● Provided text:
A bleak, hopeless landscape
By CNN's Steve Goldberg
Tuesday, January 25, 2005 Posted: 11:56 PM EST (0456 GMT)
 |  Tracks still pass through the "gate of death" at the entrance to Birkenau. |
 |  VIDEO |
 CNN's Chris Burns on Nazi concentration camp survivor Adam Koenig.
 CNN's Jim Bittermann on the lessons of teacher Jules Fainzaing.
 CNN's Brian Todd on two perspectives on genocide.
|
|
OSWIECIM,
Poland (CNN) -- It looked just as it does in all the photos and films
I've seen about Auschwitz. And the winds that blew across the fields,
and the dusting of snow that fell the night before made the camp seem
even starker than I'd imagined.
Yet nothing could prepare me
emotionally as I walked through the main building of Birkenau -- train
tracks still passing under the main watchtower and through the "gate of
death" -- and entered what has been described as the largest Jewish
cemetery in the world and one of the largest cemeteries of any kind,
anywhere.
It is here, at Auschwitz II-Birkenau -- the biggest of
the camps that comprise Auschwitz -- that the Nazis built their death
factory in eerie order and massacred in a matter-of-fact way an
estimated 1.1 million to 1.5 million people, most of them Jews of
Eastern Europe.
I was here as part of a journalists' study tour a
week ahead of the 60th anniversary of the liberation of Auschwitz, on
January 27, 1945. But I was also here as a Jew from America, living in
Britain, pulled in an indescribable way to the place where so many of
my landsmen died.
None of my family perished in the Holocaust, as
far as I know. My ancestors escaped czarist Russia before the 1917
revolution and came to America through Ellis Island, as so many
immigrants did. Still, I needed to see this place firsthand.
The
first thing that struck me as I entered the gate and got my bearings is
the vastness of the camp -- it's the size of some 400 football fields.
Row upon row of barracks once stood here, about 300 buildings in all,
holding as many as 100,000 prisoners at a time.

● Written instruction 1: From the Auschwitz article, copy everything from "None of my family" down to "prisoners at a time.".
The rows that follow are unrelated to the Auschwitz article.

● Source data:
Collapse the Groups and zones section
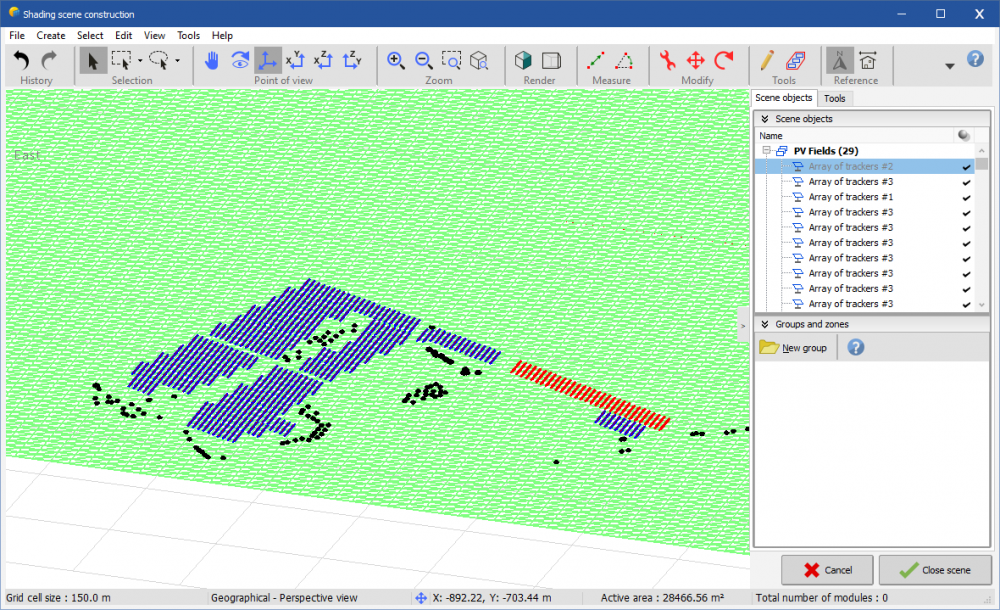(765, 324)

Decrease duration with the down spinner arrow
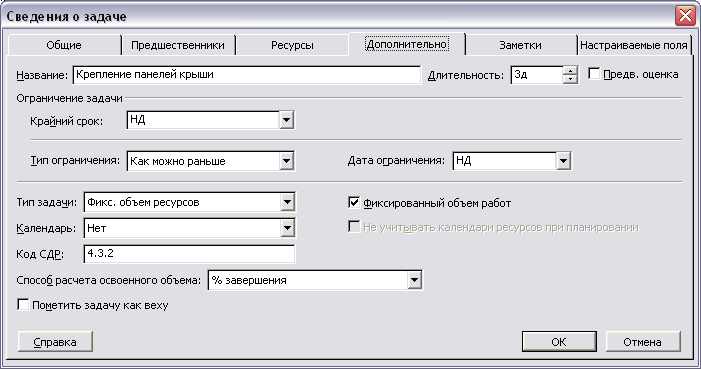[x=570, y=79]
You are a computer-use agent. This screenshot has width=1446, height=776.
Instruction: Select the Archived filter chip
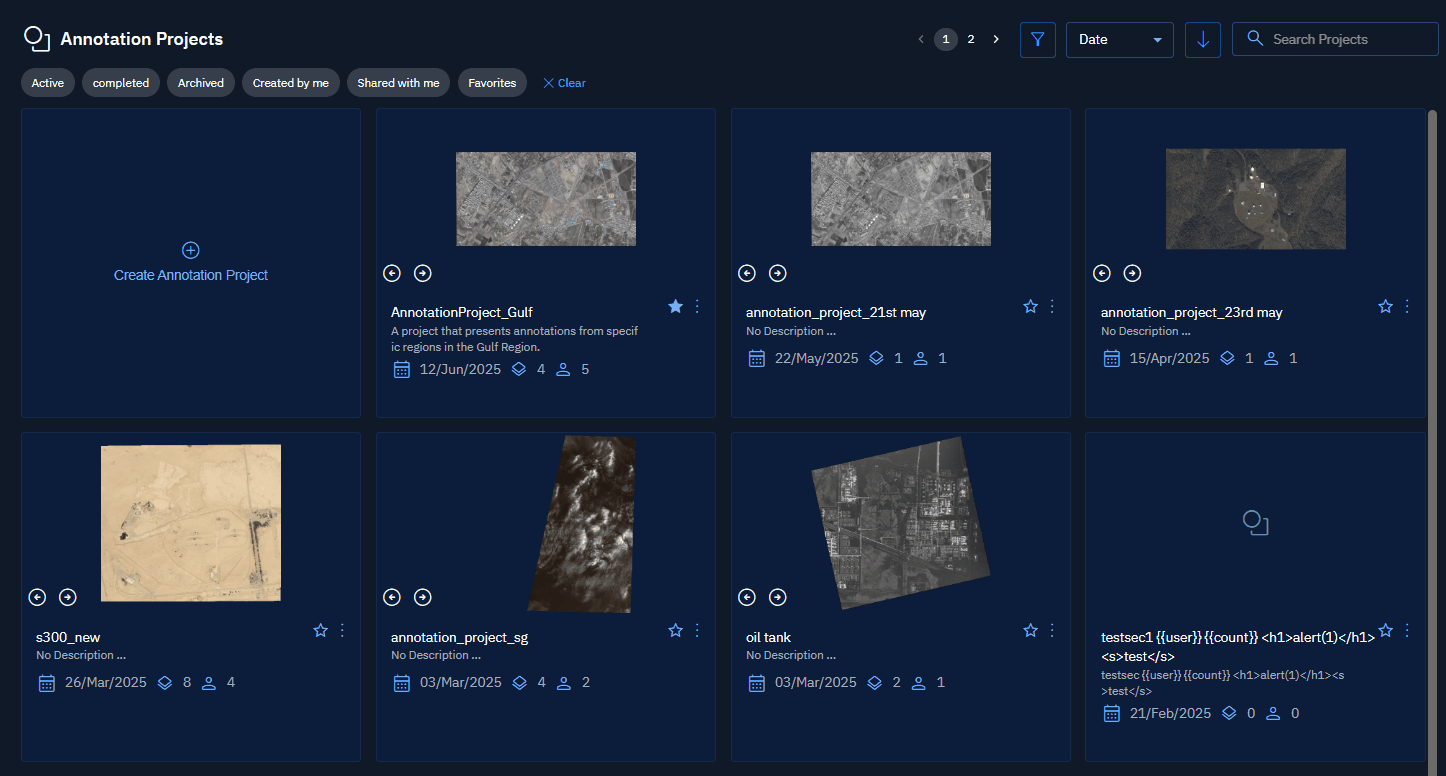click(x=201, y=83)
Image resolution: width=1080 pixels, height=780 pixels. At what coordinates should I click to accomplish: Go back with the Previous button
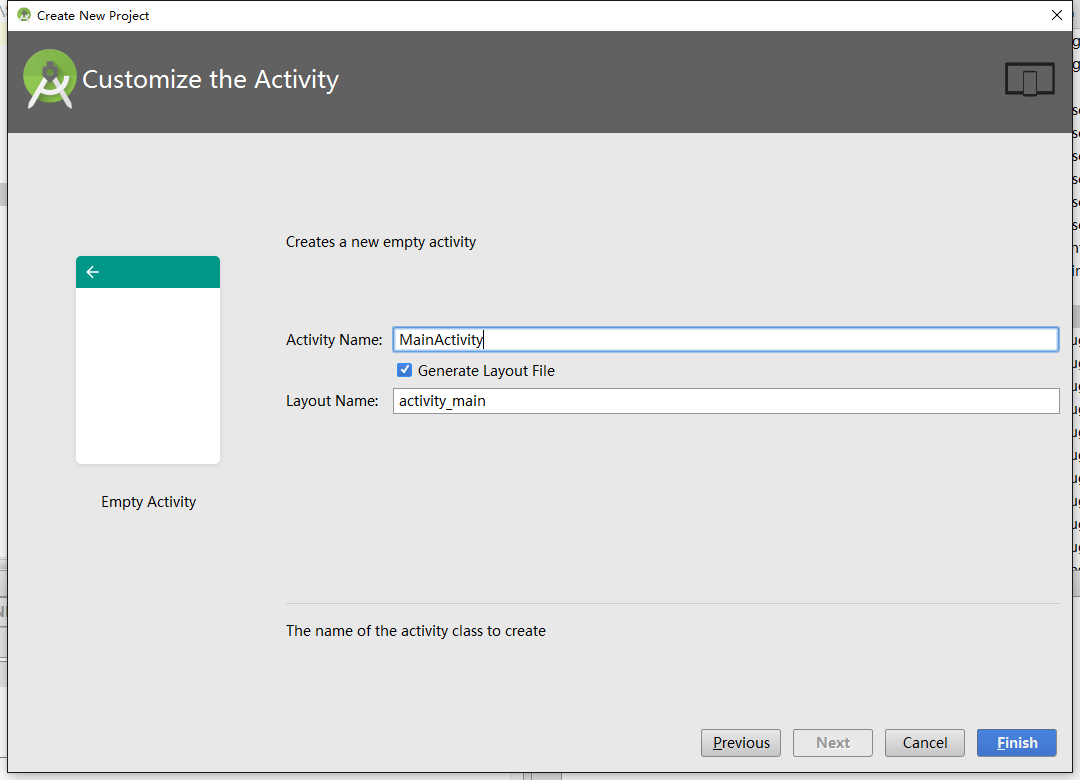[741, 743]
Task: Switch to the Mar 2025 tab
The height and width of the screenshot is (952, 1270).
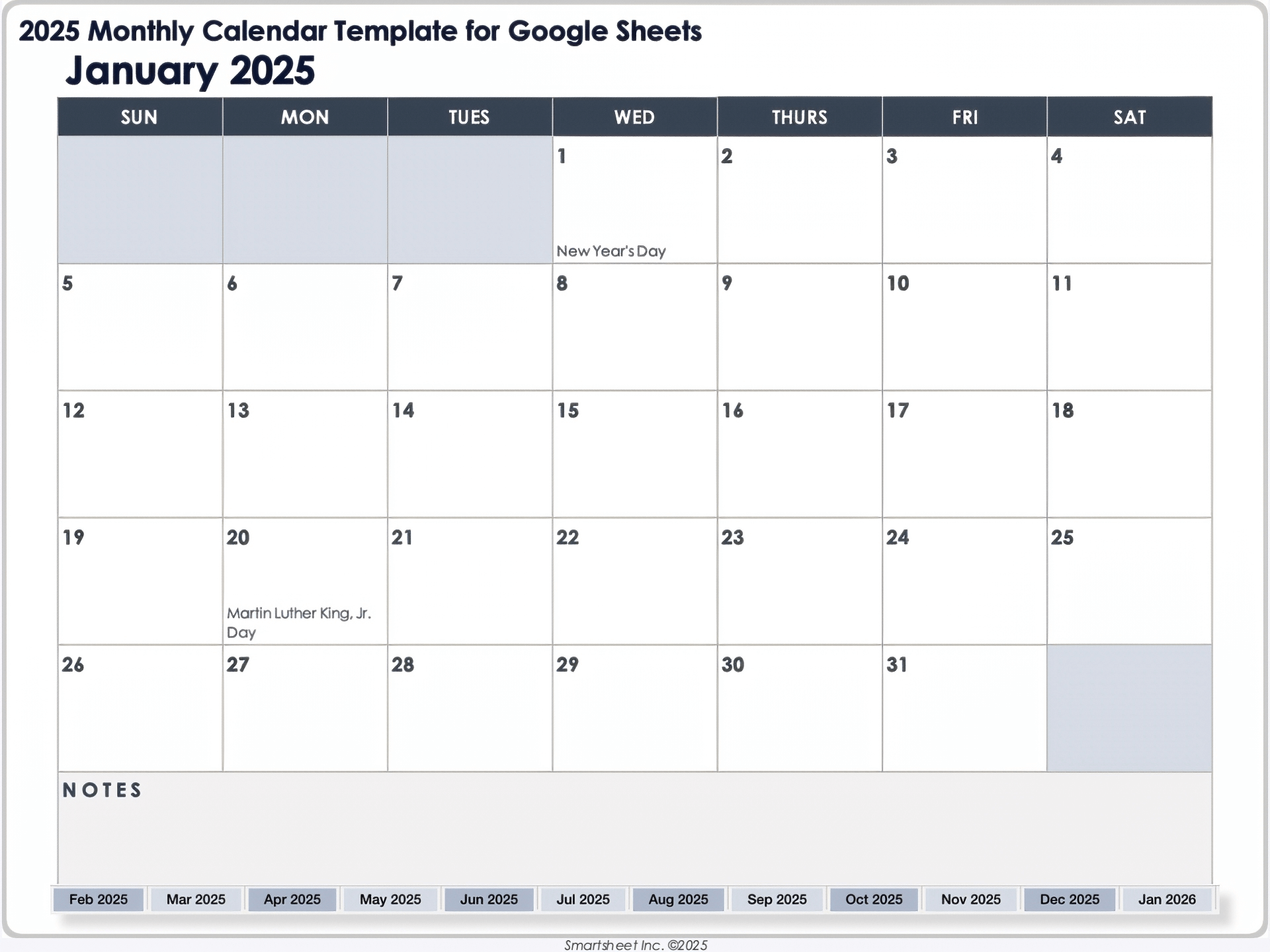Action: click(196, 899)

● Written instruction 2: In the rows, rewrite everything from the line containing "You are a computer-use" down to the line containing "click(x=201, y=83)", swapping "Archived" for "Pinned" and keeping all else as it is. Give only those lines, and leave out the pictures.

● Full response 1:
None of my family perished in the Holocaust, as
far as I know. My ancestors escaped czarist Russia before the 1917
revolution and came to America through Ellis Island, as so many
immigrants did. Still, I needed to see this place firsthand.
The
first thing that struck me as I entered the gate and got my bearings is
the vastness of the camp -- it's the size of some 400 football fields.
Row upon row of barracks once stood here, about 300 buildings in all,
holding as many as 100,000 prisoners at a time.

● Full response 2:
You are a computer-use agent. This screenshot has width=1446, height=776.
Instruction: Select the Pinned filter chip
click(x=201, y=83)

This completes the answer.